This Week in Breach: Dunkin Donuts
Dunkin' Donuts: One of the world’s leading baked goods and coffee chains
Risk to Small Business: Severe: On February 12th, Dunkin’ Donuts announced that it suffered a credential stuffing attack back in January. This news comes just a few months after the company fell victim to a similar attack on October 31, 2018. As we’ve covered before, hackers employ credential stuffing attacks by leveraging previously leaked usernames and passwords to access user accounts. In this case, they were able to breach DD Perks rewards accounts and are putting them up for sale on Dark Web forums. Aside for the “double whammy” of two attacks within a short time-frame, loyal customers who have lost their rewards will likely bring their business elsewhere.
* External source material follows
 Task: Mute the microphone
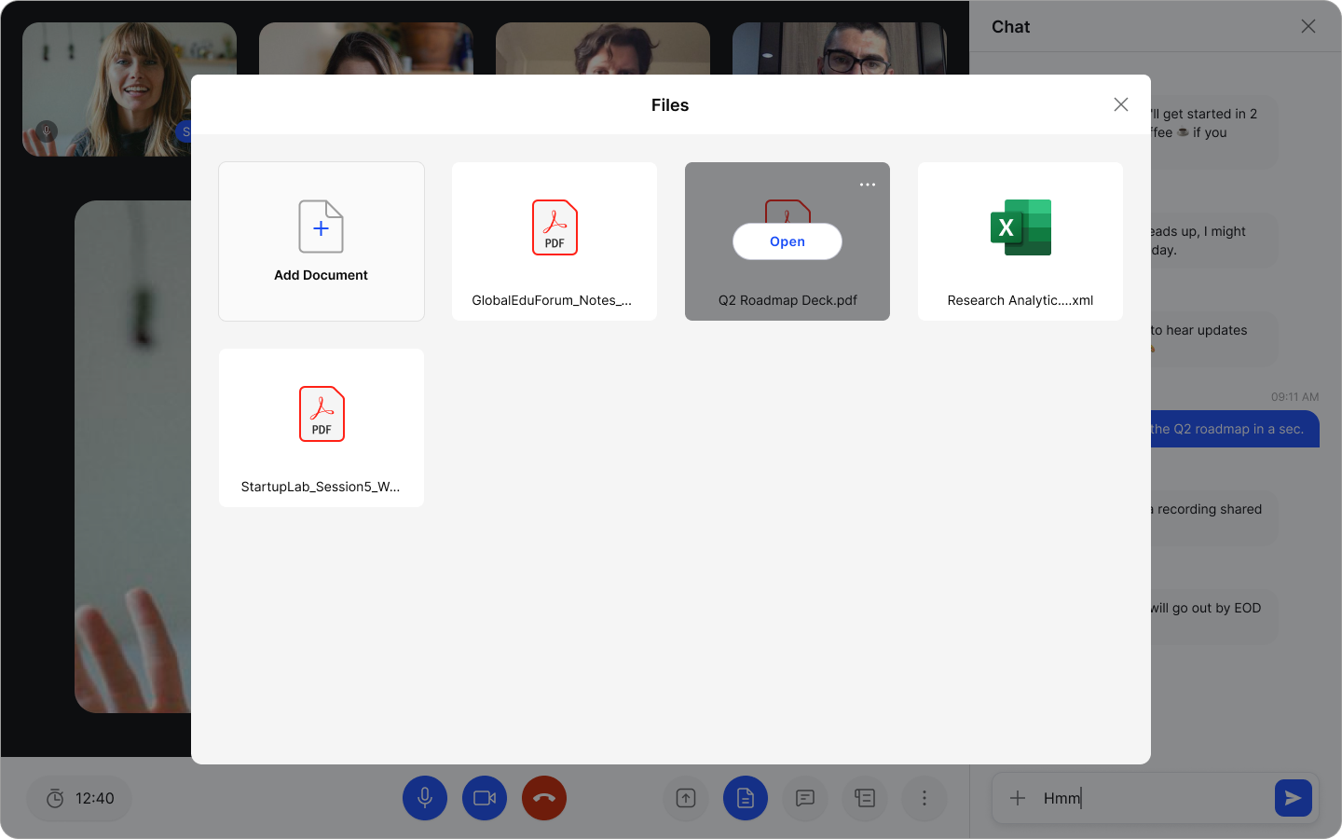424,798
Individual Risk: Moderate: The exposed accounts contain personal information such as first and last names, email addresses, 16-digit account numbers, and QR codes. Although the accounts have been put up for sale so that buyers on the Dark Web can cash out on reward points, they can also use credentials to orchestrate further cyberattacks.
Customers Impacted: 12,000
How it Could Affect Your Customers’ Business: The trend of credential stuffing is only the first wave resulting from billions of recently leaked usernames and passwords. Companies that experience similar attacks on user accounts will be held liable, regardless of whether they are the source of the breach. To protect from future attacks, businesses must team up with security providers to ensure state-of-the-art password protection and Dark Web monitoring.
In Other News: MyFitnessPal and CoffeeMeetsBagel data go for sale on the Dark Web
After the breach of MyFitnessPal last year involving 150M user accounts, the data has finally been packaged up along with stolen credentials from 15 other websites to be sold on the Dark Web. The asking price? Less than $20,000 in Bitcoin.Other websites included are CoffeeMeetsBagel, Dubsmash, MyHeritage, ShareThis, HauteLook, Animoto, EyeEm, 8fit, Whitepages, Fotolog, 500px, Armor Games, BookMate, Artsy, and DataCamp. In total, 617 million compromised records are involved.
Cybercriminals can combine such databases to find users who are recycling passwords across multiple sites, allowing them to hack into valuable accounts that can be leveraged for fraud. By investing in solutions that can consistently monitor the Dark Web, companies can quickly understand how hackers are planning to use exposed information and implement cybersecurity safeguards.